As the gruesome details of the crime emerged late last year, a collective question emerged across India: how did we let things get this bad? A government-appointed committee headed by former Supreme Court Chief Justice J.S. Verma has recommended stricter punishment for crimes like gang rape, sexual harassment and acid attacks on women. The Verma Commission also proposed that marital rape and stalking be made criminal offenses, and that members of the armed forces accused of sexual assault be subject to civilian, not military, law. In early February, some of these recommendations were signed into a temporary new law that, among other things, allows for capital punishment in rapes that result in death or leave a victim in a vegetative state.
Changing people’s deeply entrenched distrust of the police will be harder. Underreporting of crimes of sexual violence is believed to be widespread, due both to their social stigma and the belief that the police won’t do anything. Part of the problem is how they’re deployed. Police nationwide are disproportionately assigned to protect high-profile government officials. The more fundamental issue is public mistrust. The widespread perception of Indian police is that “corruption is rampant” and they have a “tendency to exploit,” P.P. Rao, a senior advocate in the Supreme Court, said during a recent conference on police reforms in New Delhi. “Nobody wants to go to a police station if they can help it,” says Gupta, the sociologist. “That is why these crimes go unpunished and give criminals the confidence they can get away with it.”
Another factor is changing gender roles in a traditionally patriarchal society.
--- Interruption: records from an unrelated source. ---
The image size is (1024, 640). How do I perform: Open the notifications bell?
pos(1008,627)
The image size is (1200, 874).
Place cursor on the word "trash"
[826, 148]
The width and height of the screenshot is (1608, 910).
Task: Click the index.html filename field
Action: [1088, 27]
Currently, just 39.5% of women in India are active in the workforce, compared to 82% in China. If the nation’s slowing economy is going to make a sustainable recovery, it will need women to join in, as will the multinationals looking to do ever more business here, and families struggling to make ends meet. By all accounts, the Dec. 16 rape victim was just the kind of ambitious, driven young woman whom India needs. She was studying to be a physiotherapist and had promised her hard-working parents a better life when she made it to the top, or at least to the middle. Though the number of working women has been dropping, the number of female-headed households is rising, mostly in rural areas where more and more men are leaving to earn money in the cities. The women are rightly insisting on a say in how things get done. That’s a change that has not sat well with many men, who end up feeling pushed to the side as women take a more central role. “Now that women are doing things—and demanding certain things as rights—men are getting angry and upset,” says Gupta.
Hundreds of millions of Indian men defy the misogynistic stereotype, of course. Men were also a driving force of the protests that erupted after the attack, just as outraged as the women they stood shoulder to shoulder with.Even men who prescribe to conservative, patriarchal thinking can’t be typecast: a man that won’t permit his wife to leave the house may very well send all his daughters to school. “There is no one way in which men perceive women in India,” says Kishwar. The right of people of all ideologies to live as they see fit is part of the DNA of this country, she says, but it’s the government’s job to make sure they co-exist under the law: “You have to accept this diversity and engage with it.”